When designing Totle, our aim was to provide a simple interface to connect users with the liquidity available across several decentralized exchanges. A key requirement for us was to not compromise on security; all trades must be executed atomically on-chain through a single ethereum transaction.

In order to achieve this, our smart contract must receive some arbitrary data to be used as the payload for each DEX trade. In addition, the contract must also track the amounts spent and received, ensuring exchange rates are equal to or better than expected.

To allow for rapid expansion of the platform, we also need an easy way to add integration with new exchanges. After reviewing a range of different exchange architectures, we decided on a modular design which would allow for extensibility as required.

1. Contract Architecture

The diagram below is a visual description of the Totle contract architecture. See section 3 for links to our contracts on Etherscan.

Totle Smart Contract Architecture

1.1 TotlePrimary

The TotlePrimary contract is the sole entry point for external transactions and is responsible for performing sanity checks on the payload, executing trades via the respective exchange handler, and keeping count of amounts given and received in order to enforce minimum exchange rate requirements.

1.2 TokenTransferProxy

Originally designed and published by the team at 0x, the TokenTransferProxy is responsible for transferring ownership of ERC20 tokens from the user to the TotlePrimary contract on execution of a sell order.
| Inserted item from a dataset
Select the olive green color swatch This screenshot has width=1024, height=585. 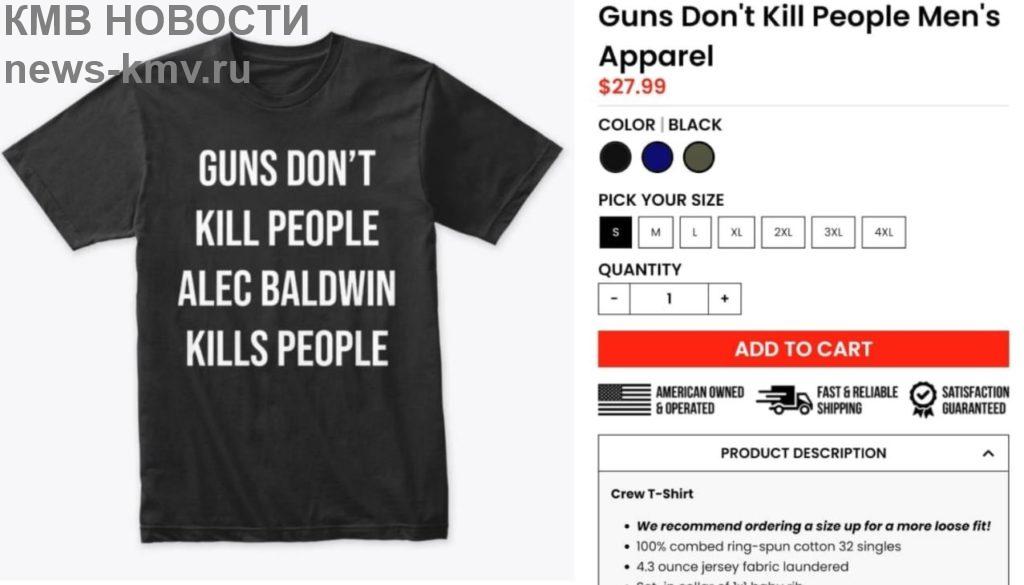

The user is therefore required to set an allowance for the TokenTransferProxy prior to selling any tokens via Totle. The TokenTransferProxy maintains a record of addresses which have been authorized to transfer tokens on its behalf, the only address with this authorization is the TotlePrimary contract. In case of an upgrade to the primary contract, Totle are the only authorized party approve this change. As the platform matures we may implement a safeguarding mechanism such as a multi-sig or time-locked contract to control address authorization and welcome feedback on this from the community.

1.3 ExchangeHandler

Due to the differing requirements of executing trades at each DEX, we employ the use of separate ExchangeHandler contracts. An ExchangeHandler is responsible for all implementation specific logic required by each DEX. This could range from depositing funds prior to initiating a trade to wrapping or unwrapping ether as required. It is a key requirement that we keep DEX logic separate from the primary contract in order to allow for expansion of the platform.

1.4 Trade flow

When the user submits a series of trades to the TotlePrimary contract, a transaction is sent which invokes the executeOrders function. After an initial sanity check on the payload data, any tokens that the user wishes to sell are transferred to the primary contract via the TokenTransferProxy, followed by a check to ensure enough ether will be available to conduct all trades.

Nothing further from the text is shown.